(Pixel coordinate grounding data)

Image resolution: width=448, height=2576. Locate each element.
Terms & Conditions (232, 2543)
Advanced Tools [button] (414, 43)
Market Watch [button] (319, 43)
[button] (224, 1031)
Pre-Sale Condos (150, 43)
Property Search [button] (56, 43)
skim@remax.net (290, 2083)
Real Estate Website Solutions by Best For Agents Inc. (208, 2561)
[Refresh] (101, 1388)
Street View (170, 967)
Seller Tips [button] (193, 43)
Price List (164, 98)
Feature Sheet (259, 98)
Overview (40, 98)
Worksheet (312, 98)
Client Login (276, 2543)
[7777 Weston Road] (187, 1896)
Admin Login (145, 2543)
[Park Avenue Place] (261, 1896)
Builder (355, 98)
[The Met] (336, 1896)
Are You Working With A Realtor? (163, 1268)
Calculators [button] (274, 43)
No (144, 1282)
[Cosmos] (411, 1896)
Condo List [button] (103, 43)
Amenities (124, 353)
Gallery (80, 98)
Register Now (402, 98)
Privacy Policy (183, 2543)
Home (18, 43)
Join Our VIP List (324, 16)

REQUIRED WORK >>
What this exercise asks for is the data above, retyped exactly.

RESPONSE >>
Image resolution: width=448, height=2576. Locate each element.
Terms & Conditions (232, 2543)
Advanced Tools [button] (414, 43)
Market Watch [button] (319, 43)
[button] (224, 1031)
Pre-Sale Condos (150, 43)
Property Search [button] (56, 43)
skim@remax.net (290, 2083)
Real Estate Website Solutions by Best For Agents Inc. (208, 2561)
[Refresh] (101, 1388)
Street View (170, 967)
Seller Tips [button] (193, 43)
Price List (164, 98)
Feature Sheet (259, 98)
Overview (40, 98)
Worksheet (312, 98)
Client Login (276, 2543)
[7777 Weston Road] (187, 1896)
Admin Login (145, 2543)
[Park Avenue Place] (261, 1896)
Builder (355, 98)
[The Met] (336, 1896)
Are You Working With A Realtor? (163, 1268)
Calculators [button] (274, 43)
No (144, 1282)
[Cosmos] (411, 1896)
Condo List [button] (103, 43)
Amenities (124, 353)
Gallery (80, 98)
Register Now (402, 98)
Privacy Policy (183, 2543)
Home (18, 43)
Join Our VIP List (324, 16)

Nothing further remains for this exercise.